- Reading passage:
-----
Between 1891 and 1906, the Belgium companies were allowed to do whatever they wished with almost no judicial interference, the result being that forced labour and violent coercion were used to collect the rubber cheaply and maximise profit. A native paramilitary army, the "Force Publique", known for its brutal, inhumane methods and which was led by Belgians, was also created to enforce the labour policies.
The Congolese were beaten or whipped to death for failing to meet the rigid production quotas for ivory and rubber harvests, imposed by Leopold's agents. Some were worked to death, forced to labor in slavelike conditions as porters, rubber gatherers or miners for little or no pay.
Local recruits of the Force Publique with a Belgian officer.
Those who refused or failed to meet their quotas were brutally whipped, tortured or shot, others saw their wives and children taken hostage by Leopold's soldiers.
Hostage-taking and the grisly severing of hands (from corpses or from living human beings) were part of the government's deliberate policy -- a means of terrorizing others into submission. Individual workers who refused to participate in rubber collection were massacred and their villages razed. Individual white administrators were also free to indulge their own sadism, which included the widespread practice chopping off the limbs of young children. As the "rubber terror" spread through the Congolese rain forest entire villages were wiped out, hundreds of dead bodies were dumped in rivers and lakes, while baskets of severed hands were routinely presented to white officers as evidence of how many people had been killed.
-----
- Provided data:
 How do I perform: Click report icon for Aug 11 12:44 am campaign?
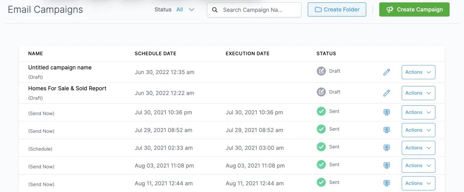(x=386, y=183)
-----
- Work task 1: In the passage about the Congo rubber terror, what kinds of work does the sentence beginning "Some were worked to death" say the Congolese were forced to do? List each one.
- Work task 2: What was the native paramilitary army called in the passage about the Congo rubber terror?
- Work task 3: Write the next paragraph of the passage about the Congo rubber terror, beginning after its final sentence.

- Answer area 1:
- Porters
- Rubber gatherers
- Miners

- Answer area 2: The "Force Publique."

- Answer area 3:
Many Congolese also died of the diseases introduced to (and spread throughout) the Congo by Europeans. And still others died from the increasingly frequent famines that swept the Congo basin as Leopold's army rampaged through the countryside, appropriating food and crops for its own use while destroying villages and fields. The loss of life and atrocities inspired literature such as Joseph Conrad's Heart of Darkness, which raised an international outcry. Also active in exposing the activities of the Congo Free State were Sir Roger Casement and the author Arthur Conan Doyle, whose book "The Crime of the Congo" was widely read in the early 1900s. By 1908, global public pressure and diplomatic manoeuvres led to the end of Leopold II's rule in Congo, but by the time the Belgiun atrocites were finally stopped in 1908, the population of the Congo was reduced by half and as many as 10 million Congolese lost their lives due to the Belgian inhumane and genocidal colonisation of their lands.
King Leopold and many in Belgium knew about this ongoing catastrophe that was happening in Congo. However not only did he not try to stop it, he did all he could, for years, to stop the news about the holocaust happening in Congo from reaching the outside world, this included threats and smear campigns against those who spoke against it. If King Leopold had not been stopped, there's very real possibilty that he would have gone on to murder everyone in Congo as long as he could make a profit out of it. In 2010, former Belgian foreign minister Louis Michel and the father of future prime minister Charles Michel, called Leopold "a hero with ambitions for a small country like Belgium".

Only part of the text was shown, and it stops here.